Extracted records:

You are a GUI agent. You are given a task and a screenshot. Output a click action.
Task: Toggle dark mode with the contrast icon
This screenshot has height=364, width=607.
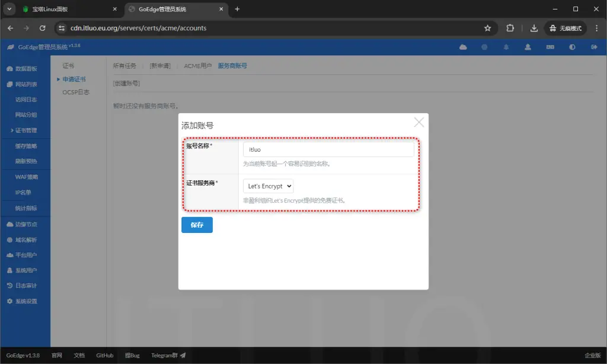coord(572,46)
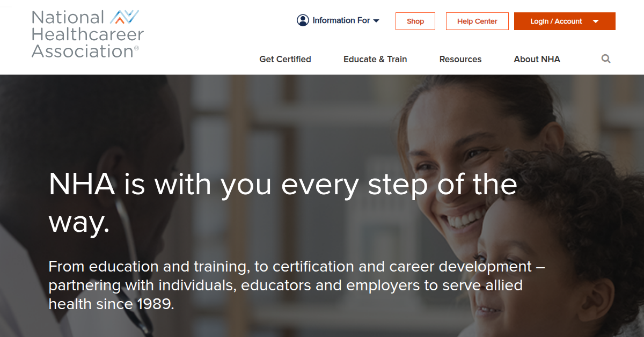Select the Resources menu item

click(x=460, y=60)
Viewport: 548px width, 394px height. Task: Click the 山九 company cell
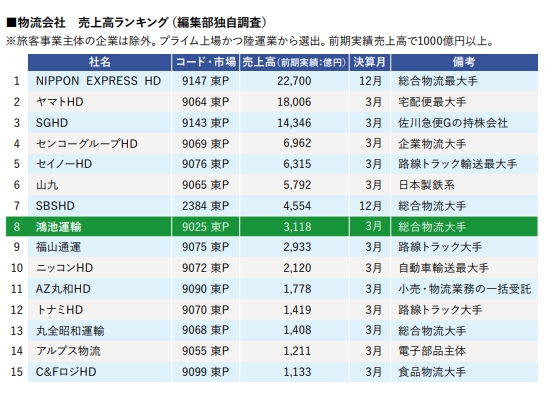(x=100, y=185)
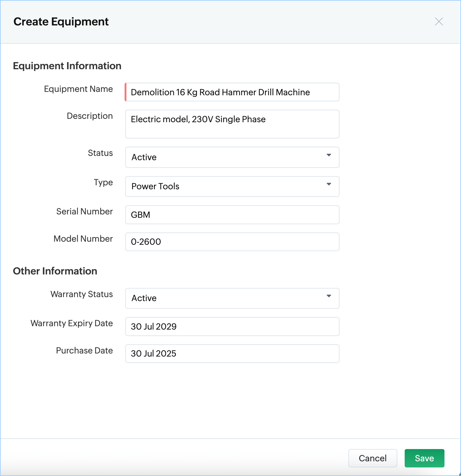Image resolution: width=461 pixels, height=476 pixels.
Task: Select the Serial Number field containing GBM
Action: [232, 215]
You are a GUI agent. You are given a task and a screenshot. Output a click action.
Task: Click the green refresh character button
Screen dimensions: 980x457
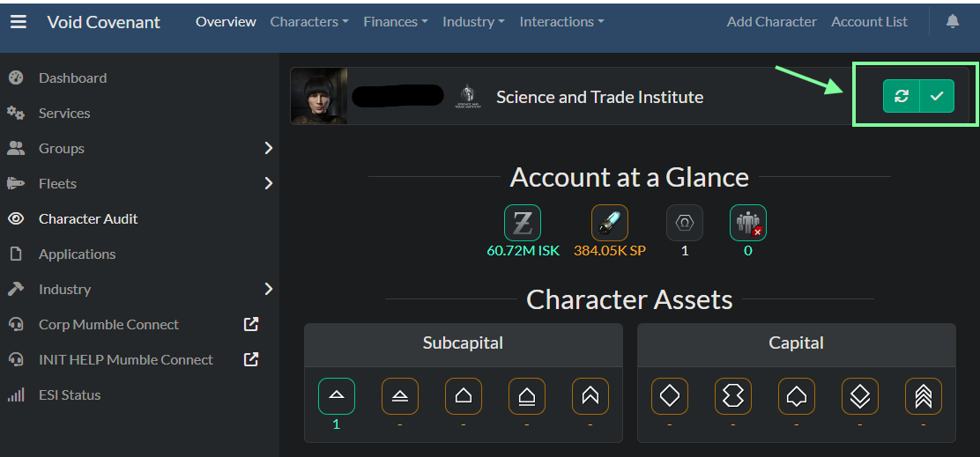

YOUR TASK:
Please transcribe exactly the lines from the one containing "Task: Click the green" through the final line of the data, including both, and nothing else. Pictures are to be left out.

RESULT BELOW:
Task: Click the green refresh character button
Screen dimensions: 980x457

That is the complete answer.